Pub Date: April 17th, 2012
ISBN: 978-1475146882
Publisher: CreateSpace

This boisterous cop drama set in Boston’s troubled Tremont neighborhood offers more than the usual mix of corruption, organized crime and paranoiac plot twists.

A prostitute lies dead in a cheap motel in a bad part of town. Her suspected killer—a city policeman—is hauled away amid the glare of the local press. It all looks clear enough for everyone except young, streetwise Officer Ben Grasso (and perhaps Dennis Lehane fans), who begins his own covert investigation into the increasingly convoluted situation. He knows his childhood buddy Andy McGill is being framed for the shooting, but by whom? And why? Grasso’s knockout new partner—nightstick-wielding ex-Israeli intelligence agent Dina Greenbaum—joins in the search for the real story behind the young working girl’s murder, which leads them deep into a fairly predictable but entertaining tangle of organized crime and police corruption. Secret alliances, rogue bikers and a shadowy figure named Frank Ferrante complicate the pursuit of truth, as does a problematic romance that threatens to bubble up between Officers Grasso and Greenbaum. Hidden agendas are the order of the day, along with baseball, shootouts, familial responsibility and explosions. With these elements firmly in hand, the author turns out a more-than-competent thriller sure to please genre aficionados who like their crime fiction fast-paced, but not too broody or cerebral. Collins’ heroes and villains are comfortably life-sized, and his flair for interesting details of time and place keep the prose realistic but not dull. What helps elevate Collins’ debut from similar fare are his intriguing (but not belabored) digressions into his protagonists’ compelling back stories: Grasso’s ongoing balancing act between idealism and pragmatism rings true, without veering needlessly into chest-thumping machismo or blue-collar bathos, while Greenbaum’s mysterious doings with the Mossad are taut enough to be a self-contained tale. Readers rooting for further adventures from the duo will welcome the novel’s tidy, open-ended finale, which suggests the beginning of a potentially popular series.

An excellent police thriller from a new talent.

TASK TO COMPLETE » Rewrite the book review starting at "This boisterous cop" and ending at "paranoiac plot twists.", updating "Tremont" to "Dorchester".

GIVEN ENTRIES »
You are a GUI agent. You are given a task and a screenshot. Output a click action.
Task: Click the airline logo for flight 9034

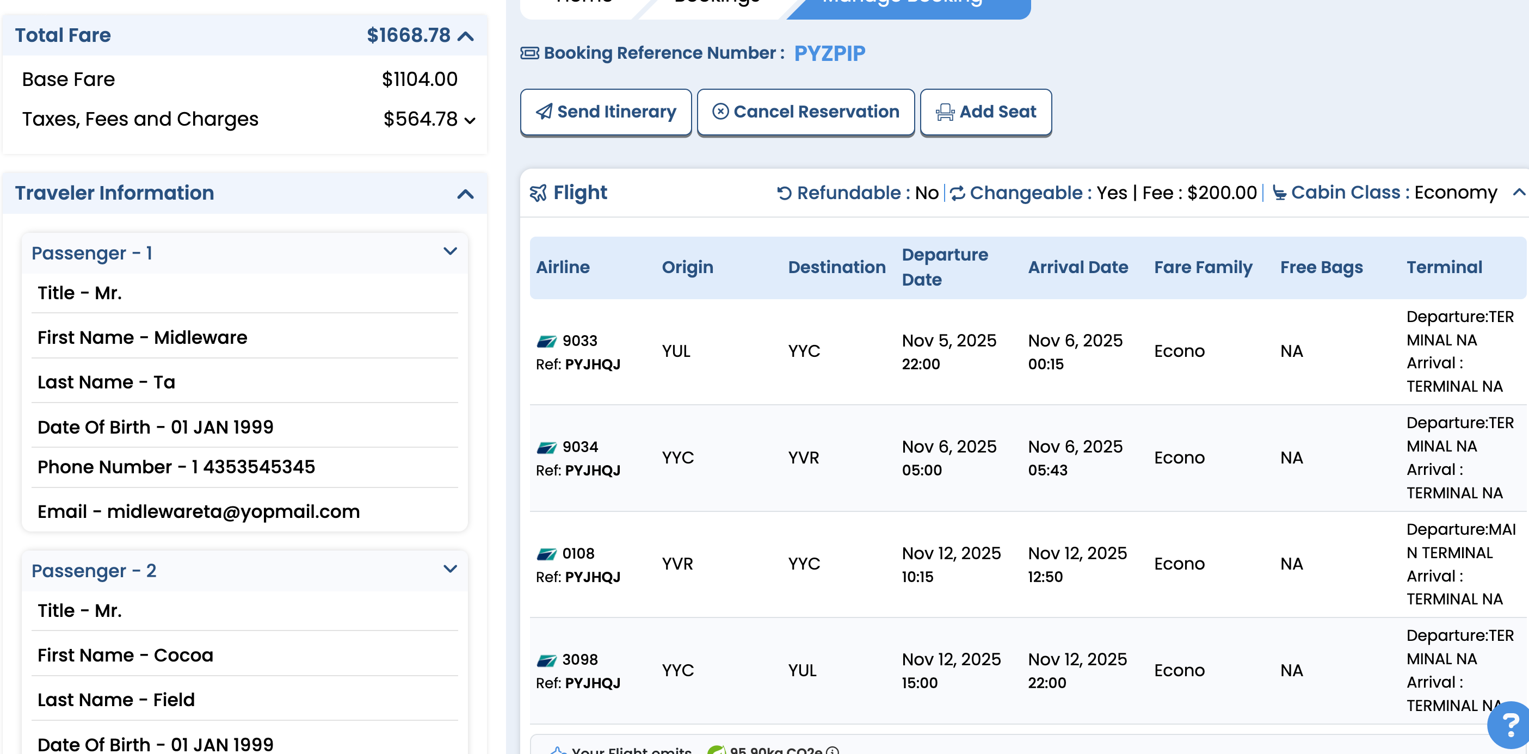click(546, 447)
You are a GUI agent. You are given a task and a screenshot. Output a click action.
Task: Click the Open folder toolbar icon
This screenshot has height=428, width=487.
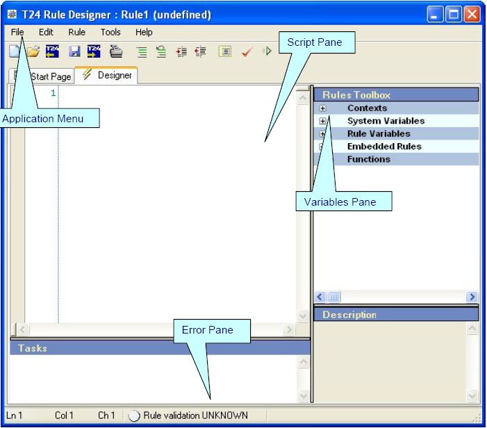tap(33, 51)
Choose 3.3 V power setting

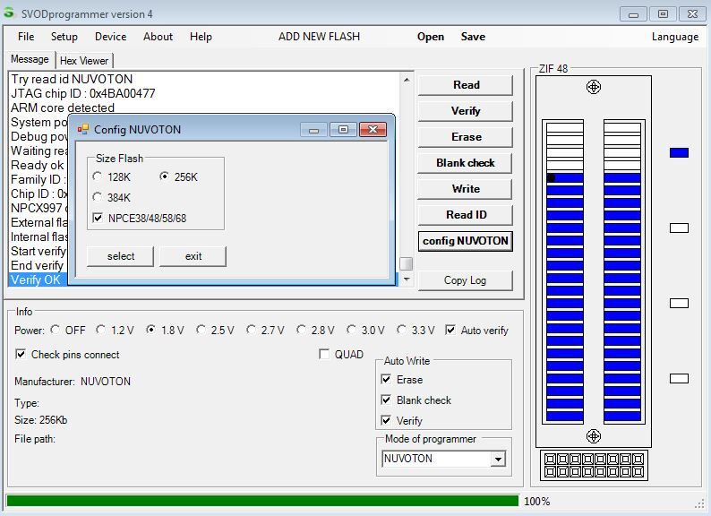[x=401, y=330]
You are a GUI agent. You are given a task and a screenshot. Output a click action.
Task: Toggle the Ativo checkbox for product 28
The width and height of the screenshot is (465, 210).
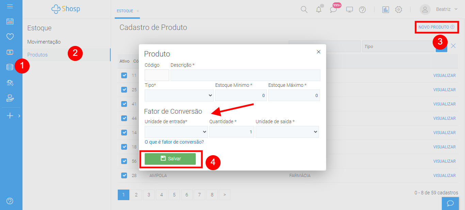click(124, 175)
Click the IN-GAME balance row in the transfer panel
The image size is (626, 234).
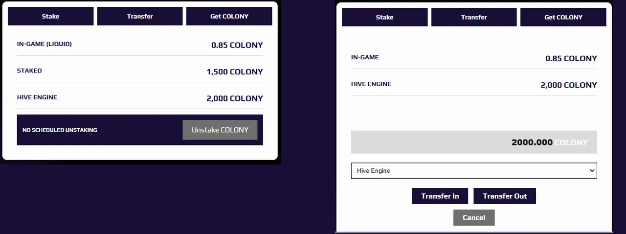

REPLY TO THE TASK »
This boisterous cop drama set in Boston’s troubled Dorchester neighborhood offers more than the usual mix of corruption, organized crime and paranoiac plot twists.